[Stored dataset items]

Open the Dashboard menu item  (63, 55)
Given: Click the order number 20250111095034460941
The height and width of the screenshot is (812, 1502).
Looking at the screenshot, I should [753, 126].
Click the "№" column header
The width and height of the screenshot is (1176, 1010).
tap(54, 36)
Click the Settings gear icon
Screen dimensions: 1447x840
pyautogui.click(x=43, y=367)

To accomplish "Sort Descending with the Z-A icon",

▶ **Stated problem**: Reproduce every line of the entries above verbatim, without any changes.

▶ **Answer for the task**:
Open the Dashboard menu item  (63, 55)
Given: Click the order number 20250111095034460941
The height and width of the screenshot is (812, 1502).
Looking at the screenshot, I should [753, 126].
Click the "№" column header
The width and height of the screenshot is (1176, 1010).
tap(54, 36)
Click the Settings gear icon
Screen dimensions: 1447x840
pyautogui.click(x=43, y=367)

To accomplish "Sort Descending with the Z-A icon",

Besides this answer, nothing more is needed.